If that were the case, maybe she was going ahead and using the perfume here and now because she knew he would not need it later.  After all, he had brought her brother back to life, and he had told her sister,

“I am the resurrection and the life.  Those who believe in me, even though they die, will live, and everyone who lives and believes in me will never die.” [John 11:25-26]

How could the grave hold somebody like that?  Why not use the perfume as part of this elaborate expression of thanks and as part of the celebration of life?

            I can see both possibilities.  That’s my dilemma.

            It reflects what we all face, too.  Do we see the inevitability of death or do we see the possibility of life?  Or maybe both?  Jesus’ rising came after his death.  Both dying and being raised to life were part of what he went through, and both together are what we need for our own salvation. 

He had to die because of this whole mess of sinful trouble that makes up the world.  Put a sinless person into the chaos of power politics and he will be ground up.  Put a person devoted to justice into an unjust and merciless world and he will be killed because his mere being is an affront to it.  Just by being himself, Jesus called into question and put to shame the normal ways that all of us go about doing things, and when those with power are called to accountability, they will wipe the account books clear by wiping out the questioner.

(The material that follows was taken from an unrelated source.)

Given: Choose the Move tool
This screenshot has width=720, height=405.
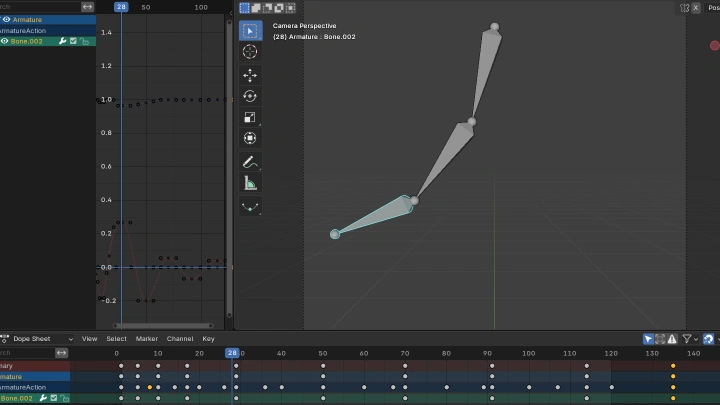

            He had to rise, because of who he is.  He is the one who did not deserve the least bit of what the world did to him.  He is the one who, out of all humanity in all time, did not having it coming to him.  He was in no way part of the system that grinds anyone down or looks down on anybody or treats anyone as in any way less than a child of God.  He knew that there would always be those who subjugate or take advantage of others.  That’s why he said to Judas,

“You always have the poor with you, but you do not always have me.” [John 12:8]

Because he was not part of that game, he did not have to abide by its rules.  Pride?  He had nothing to prove, nothing to be insecure about.  Greed?  Who can claim anything, when it already belongs to God?  Hatred?  Not worth it.  And because of all that, death?  Not the end. 

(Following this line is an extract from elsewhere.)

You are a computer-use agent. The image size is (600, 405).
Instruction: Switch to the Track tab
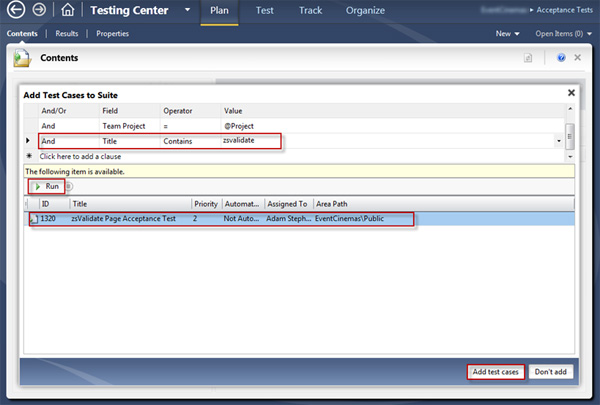click(310, 12)
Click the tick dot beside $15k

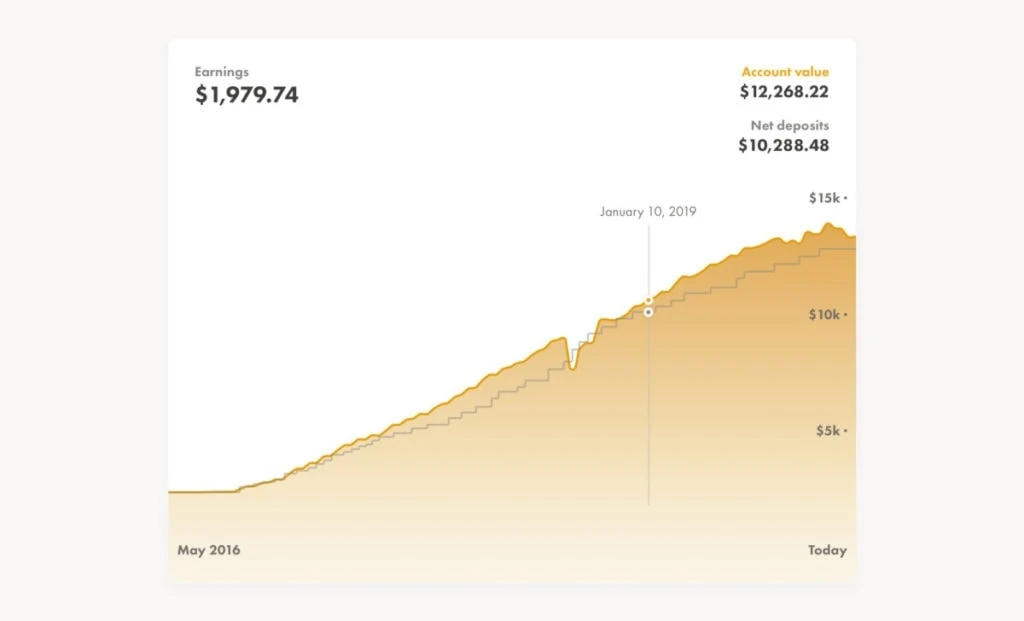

            He invites us, too, to step outside the boundaries that the world sets when it tells us that its ways are all that there is.  He invites us to go with him, sometimes to the cross, but always into a way not of death but a way of life.  That’s the sort of life where people can make the weird yet beautiful gestures sometimes, like Mary did with her perfume.  That’s the sort of life where people as unlike one another as Mary and Martha live as family, and where people like Lazarus leave their own graves of hopelessness and helplessness because they have heard Jesus calling them by name, too.  He turns things around in so many ways that the world itself changes for them.  They look out of their doors and what they see is not the Jerusalem that so often killed the prophets and turned away its helpers, but instead, as one of them describes it,

“I saw the holy city, the new Jerusalem, come down out of heaven from God, prepared as a bride adorned for her husband.  And I heard a loud voice from the throne saying,
‘See, the home of God is among mortals.
He will dwell with them as their God;
they will be his peoples,
and God himself will be with them;
he will wipe away every tear from their eyes.
Death will be no more;
mourning and crying and pain will be no more,
for the first things have passed away.’” [Revelation 21:2-4]

That new world is what he invites us all to be a part of.  Mary of Bethany, perhaps, was even close enough to smell it.